The scorching heat burns the skin on my neck as I walk, dehydrated, starving as ever. Black spots are appearing before me as my eyelids open and close. As I march towards my distant rest I realize how blissfully unaware I am of my surroundings once again. It's been six days since my arrival at the arena, since I dived from my podium and ran like crazy towards the woods.
My calves burn from walking and I know that I should rest, but if I stop now, the Careers might catch up with me. Or worse, Peeta might catch up with me. He knows my weaknesses and my strengths better than I do, and if this isn't already a very nerve-wracking thought in itself, it most certainly is in the arena. I have known Peeta for much of my life. Not as friends, or even acquaintances, but as a mere name who attends the same school as I do. Or did.
The Capitol have made sure that I will not be returning to school, for I have been selected to participate in the Hunger Games, an event that takes place every year for the Capitol's - and the Districts - entertainment purposes. Although, I have personally never found it particularly exciting to watch twenty three people be assassinated and watch as one person comes out of the games with a life full of luxuries. It makes me sick. And now I find myself in the middle of one of the Hunger Games arenas; myself participating in the games.
The terrain for the arena is perfect, suiting my needs and hopes with it's high trees and forestry, with plants and lakes to eat and drink from. Although, I haven't yet found a nearby lake that the Careers won't be by, and I have not eaten for days. I keep walking along the pathway and in the distance I can hear screams, and a cannonball goes off. One of the tributes was dead. I hope it's Peeta. That way I won't have to kill him.
The odds are not in my favour, for it is not him. It is a girl who's name I did not bother to find out. As I stumble along the sun-lit road I come across I can see a figure in the distance, the gleam off of a knife as the sun reflects off it, bouncing against the trees and the paths that the stranger walks on. I force myself to walk on, not caring any more if this person is going to kill me or not. Rue is dead, my only ally, my only friend in the arena, so why should anything matter now? It's not as if I stood a chance winning in the first place.
The figure approaching grows closer and closer, and I find myself reading for my bow and arrows, though knowing all along that I won't have the will power, or the strength, to shoot the person walking towards me. The blond hair sodden with sweat, his blue eyes twisted with sadness. I knew who it was in an instant and I some how gained the physical energy to run.

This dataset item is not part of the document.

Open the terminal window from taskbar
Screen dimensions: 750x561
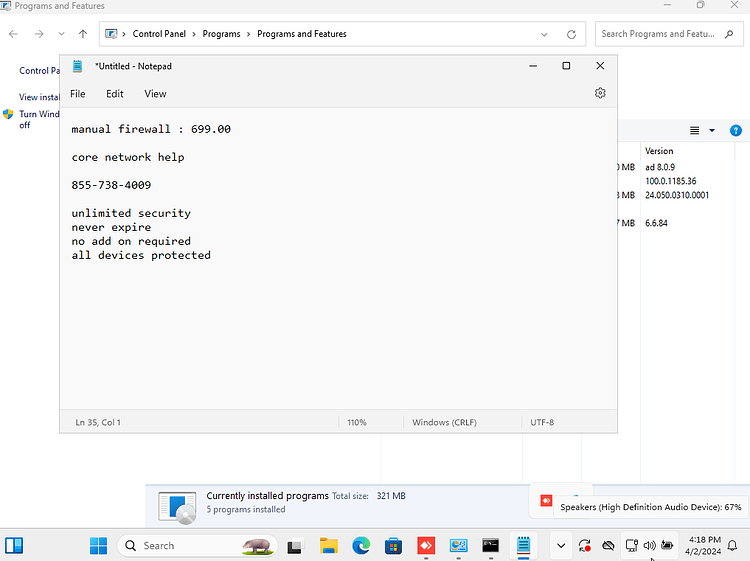coord(491,546)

I don't know why, but I felt an overpowering urge to run away, as if the very sight of Peeta was enough to drive me to running. I hope to find a tall tree to hide in, but there are none. I can't find one that I could climb quickly. That's when the rock hits me on the back of the head, causing me to fall face down into a bush unconscious.

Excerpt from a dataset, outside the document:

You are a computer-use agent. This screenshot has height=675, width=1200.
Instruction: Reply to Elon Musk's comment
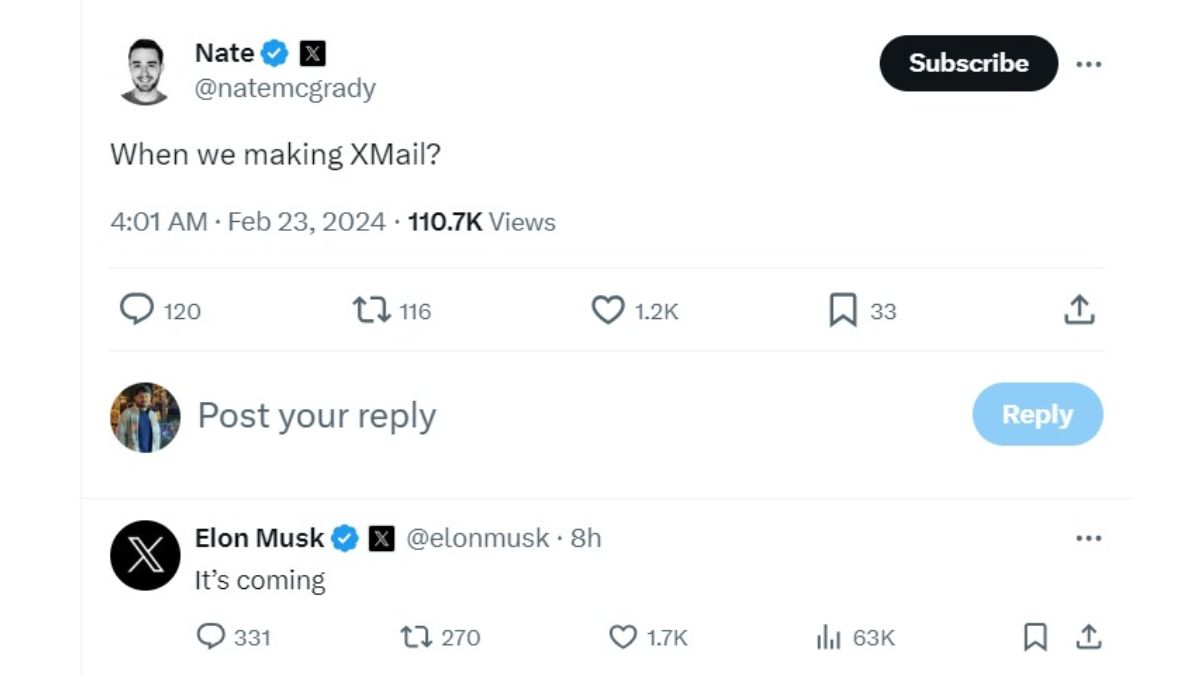(x=211, y=637)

I dream of bread and goats and Prim, my sister, sitting in a rocking chair gently humming Rue's four note song. I see President Snow sitting in his mansion in the Capitol watching Prim, laughing, mocking her, waiting to kill her.
I wake with a start, screaming for my sister, wanting to warn her of Snow who is planning to kill her. Peeta's face staring right in front of me makes me scream loud enough that he has to grab me by the mouth and force me to quiet. He stares into my eyes for a whole, still clasping my mouth tight shut, until I stop screaming. Then he lets go.
My eyes are weary and tired and I'm unable to focus on anything but the pain in my legs, my arms, and my throat. I wonder what day it is, but I can't open my mouth to speak through the pain. Peeta's hand rests on mine and I shoot up to my feet, only to sink back down to the floor in pain. I'm shivering, and only then do I realise that it's night time.
Peeta has his knife in his hand and I wonder if he's about to kill me. He's twisting it around and around, taunting it in front of me, as if pondering whether or not or how to kill me. In my sleep? Right now?
I wonder if I could grab my bow and arrows, but realise that it would be useless. Peeta is quick, and I am too, but not when my arrows are three metres away from me and he is right in front of me. He'd have me dead before I could even stretch my arm out to grab the bow.
My sleepy eyes sting to blink but I know that I can't sleep with Peeta near by. I am not directly watching him, but out of the corner of my eye I can see him staring at me.
"Why haven't you killed me yet?" I croak, my throat so dehydrated and dry that I sound inhuman.
"I never planned on killing you, Katniss." he whispers.
I stare into his eyes, unable to tell if he's lying, and slowly find myself falling unconscious once again.